* [Work to do] Reproduce the material from the line containing "Task: Click the Forfait 2€ plan description" through the line containing "Action: [1089, 209]", substituting "Leads" for "Prospects" and leaving everything else unchanged.

━━━━━ Extracted data ━━━━━

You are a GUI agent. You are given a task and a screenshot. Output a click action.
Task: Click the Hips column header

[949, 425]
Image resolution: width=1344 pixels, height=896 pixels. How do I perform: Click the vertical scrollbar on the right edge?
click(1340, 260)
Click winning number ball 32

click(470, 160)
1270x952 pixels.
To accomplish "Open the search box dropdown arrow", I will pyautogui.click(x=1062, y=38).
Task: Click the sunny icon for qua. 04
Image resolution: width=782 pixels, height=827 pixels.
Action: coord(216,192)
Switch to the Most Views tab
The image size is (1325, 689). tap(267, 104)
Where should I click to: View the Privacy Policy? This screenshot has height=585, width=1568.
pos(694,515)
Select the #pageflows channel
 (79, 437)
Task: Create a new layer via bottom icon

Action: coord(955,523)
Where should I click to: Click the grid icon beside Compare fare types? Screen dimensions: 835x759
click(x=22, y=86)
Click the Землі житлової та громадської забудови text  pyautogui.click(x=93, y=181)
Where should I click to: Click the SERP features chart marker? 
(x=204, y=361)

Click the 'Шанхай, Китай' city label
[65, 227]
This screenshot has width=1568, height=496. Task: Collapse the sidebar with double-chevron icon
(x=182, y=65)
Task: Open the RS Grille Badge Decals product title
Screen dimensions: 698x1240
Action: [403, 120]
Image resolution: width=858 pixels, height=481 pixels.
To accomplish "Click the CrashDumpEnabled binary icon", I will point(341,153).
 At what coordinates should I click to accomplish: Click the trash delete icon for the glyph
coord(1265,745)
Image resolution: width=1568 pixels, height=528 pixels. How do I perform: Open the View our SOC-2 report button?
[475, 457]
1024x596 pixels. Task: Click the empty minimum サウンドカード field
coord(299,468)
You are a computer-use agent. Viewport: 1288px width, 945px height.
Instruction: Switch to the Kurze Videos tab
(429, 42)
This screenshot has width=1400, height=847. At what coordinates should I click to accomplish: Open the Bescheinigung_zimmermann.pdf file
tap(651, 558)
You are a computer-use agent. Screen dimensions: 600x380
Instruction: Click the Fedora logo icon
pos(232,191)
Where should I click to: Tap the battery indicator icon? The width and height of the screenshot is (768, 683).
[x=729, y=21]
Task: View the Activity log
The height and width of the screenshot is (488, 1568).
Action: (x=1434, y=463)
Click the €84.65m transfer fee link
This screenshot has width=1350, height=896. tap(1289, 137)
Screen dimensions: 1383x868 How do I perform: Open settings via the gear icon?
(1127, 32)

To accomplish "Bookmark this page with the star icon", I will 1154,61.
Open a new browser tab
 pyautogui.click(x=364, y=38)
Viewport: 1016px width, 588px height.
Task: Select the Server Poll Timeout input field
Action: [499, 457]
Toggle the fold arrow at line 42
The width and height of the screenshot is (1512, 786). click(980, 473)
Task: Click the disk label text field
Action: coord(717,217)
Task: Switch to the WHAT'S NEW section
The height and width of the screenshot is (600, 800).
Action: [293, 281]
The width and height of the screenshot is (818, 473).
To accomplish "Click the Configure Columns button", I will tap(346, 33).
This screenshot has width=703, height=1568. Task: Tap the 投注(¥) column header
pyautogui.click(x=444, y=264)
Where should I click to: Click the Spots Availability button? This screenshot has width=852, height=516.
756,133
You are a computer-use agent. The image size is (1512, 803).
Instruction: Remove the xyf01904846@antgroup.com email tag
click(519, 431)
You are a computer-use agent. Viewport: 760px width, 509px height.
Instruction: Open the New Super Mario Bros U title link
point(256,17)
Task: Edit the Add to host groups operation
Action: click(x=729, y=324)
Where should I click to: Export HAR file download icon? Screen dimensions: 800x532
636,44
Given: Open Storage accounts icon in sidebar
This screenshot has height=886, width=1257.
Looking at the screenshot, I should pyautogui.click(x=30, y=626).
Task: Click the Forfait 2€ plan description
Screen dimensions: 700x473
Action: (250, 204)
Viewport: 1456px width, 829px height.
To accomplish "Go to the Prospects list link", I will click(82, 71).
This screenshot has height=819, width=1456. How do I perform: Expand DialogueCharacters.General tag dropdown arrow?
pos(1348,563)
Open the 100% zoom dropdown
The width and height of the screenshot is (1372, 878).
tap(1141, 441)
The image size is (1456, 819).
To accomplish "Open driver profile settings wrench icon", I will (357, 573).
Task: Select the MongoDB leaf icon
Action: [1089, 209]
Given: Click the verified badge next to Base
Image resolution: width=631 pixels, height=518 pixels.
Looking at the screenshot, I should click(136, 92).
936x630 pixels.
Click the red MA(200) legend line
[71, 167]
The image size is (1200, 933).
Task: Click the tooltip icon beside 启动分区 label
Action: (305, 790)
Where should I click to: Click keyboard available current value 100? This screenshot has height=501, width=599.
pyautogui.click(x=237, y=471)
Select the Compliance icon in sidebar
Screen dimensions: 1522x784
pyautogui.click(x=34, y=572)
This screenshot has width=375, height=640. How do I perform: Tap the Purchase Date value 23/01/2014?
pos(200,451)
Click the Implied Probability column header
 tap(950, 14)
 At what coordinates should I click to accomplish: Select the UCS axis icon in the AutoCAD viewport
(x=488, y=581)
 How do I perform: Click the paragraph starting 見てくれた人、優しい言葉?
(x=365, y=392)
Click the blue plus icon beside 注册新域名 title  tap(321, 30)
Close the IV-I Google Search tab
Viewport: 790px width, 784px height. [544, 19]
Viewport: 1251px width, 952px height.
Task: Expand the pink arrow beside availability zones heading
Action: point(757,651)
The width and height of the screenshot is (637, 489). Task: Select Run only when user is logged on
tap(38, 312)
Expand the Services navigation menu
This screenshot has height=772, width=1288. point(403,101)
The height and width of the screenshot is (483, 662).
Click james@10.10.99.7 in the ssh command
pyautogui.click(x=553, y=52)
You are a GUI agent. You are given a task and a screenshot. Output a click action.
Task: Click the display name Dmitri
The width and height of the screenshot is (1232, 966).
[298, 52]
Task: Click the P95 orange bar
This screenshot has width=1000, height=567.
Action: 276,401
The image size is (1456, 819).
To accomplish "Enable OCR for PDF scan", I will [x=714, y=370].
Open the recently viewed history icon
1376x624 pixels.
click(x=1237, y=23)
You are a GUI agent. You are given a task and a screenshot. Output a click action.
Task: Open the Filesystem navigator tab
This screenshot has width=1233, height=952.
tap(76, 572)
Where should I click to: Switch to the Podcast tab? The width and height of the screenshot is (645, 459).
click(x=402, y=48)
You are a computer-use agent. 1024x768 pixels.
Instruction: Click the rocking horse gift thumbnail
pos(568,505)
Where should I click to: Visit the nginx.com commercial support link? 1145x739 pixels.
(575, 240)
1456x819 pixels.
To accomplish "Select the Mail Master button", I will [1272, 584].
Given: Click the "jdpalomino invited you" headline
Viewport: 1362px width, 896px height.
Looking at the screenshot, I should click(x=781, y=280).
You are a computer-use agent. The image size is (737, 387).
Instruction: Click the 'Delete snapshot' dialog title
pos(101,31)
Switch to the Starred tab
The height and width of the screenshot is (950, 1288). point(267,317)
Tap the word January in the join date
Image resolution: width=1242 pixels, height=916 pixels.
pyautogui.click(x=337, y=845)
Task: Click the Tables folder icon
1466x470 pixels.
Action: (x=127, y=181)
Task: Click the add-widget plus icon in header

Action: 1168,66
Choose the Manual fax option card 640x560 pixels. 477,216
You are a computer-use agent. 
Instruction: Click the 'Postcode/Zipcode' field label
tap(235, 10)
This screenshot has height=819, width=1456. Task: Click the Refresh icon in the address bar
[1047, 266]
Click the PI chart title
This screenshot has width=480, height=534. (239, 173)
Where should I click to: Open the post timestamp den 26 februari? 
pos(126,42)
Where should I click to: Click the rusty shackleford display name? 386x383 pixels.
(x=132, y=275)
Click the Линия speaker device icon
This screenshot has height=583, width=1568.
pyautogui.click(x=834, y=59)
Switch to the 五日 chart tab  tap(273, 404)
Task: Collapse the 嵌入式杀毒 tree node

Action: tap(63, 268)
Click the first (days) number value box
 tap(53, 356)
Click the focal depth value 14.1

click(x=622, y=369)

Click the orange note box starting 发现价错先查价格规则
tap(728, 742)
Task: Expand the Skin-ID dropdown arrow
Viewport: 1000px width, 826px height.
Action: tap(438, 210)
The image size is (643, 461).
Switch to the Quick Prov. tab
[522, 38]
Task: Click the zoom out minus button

━━━━━

* [Full response]
Task: Click the Forfait 2€ plan description
Screen dimensions: 700x473
Action: (250, 204)
Viewport: 1456px width, 829px height.
To accomplish "Go to the Leads list link", I will click(82, 71).
This screenshot has height=819, width=1456. How do I perform: Expand DialogueCharacters.General tag dropdown arrow?
pos(1348,563)
Open the 100% zoom dropdown
The width and height of the screenshot is (1372, 878).
tap(1141, 441)
The image size is (1456, 819).
To accomplish "Open driver profile settings wrench icon", I will (357, 573).
Task: Select the MongoDB leaf icon
Action: [1089, 209]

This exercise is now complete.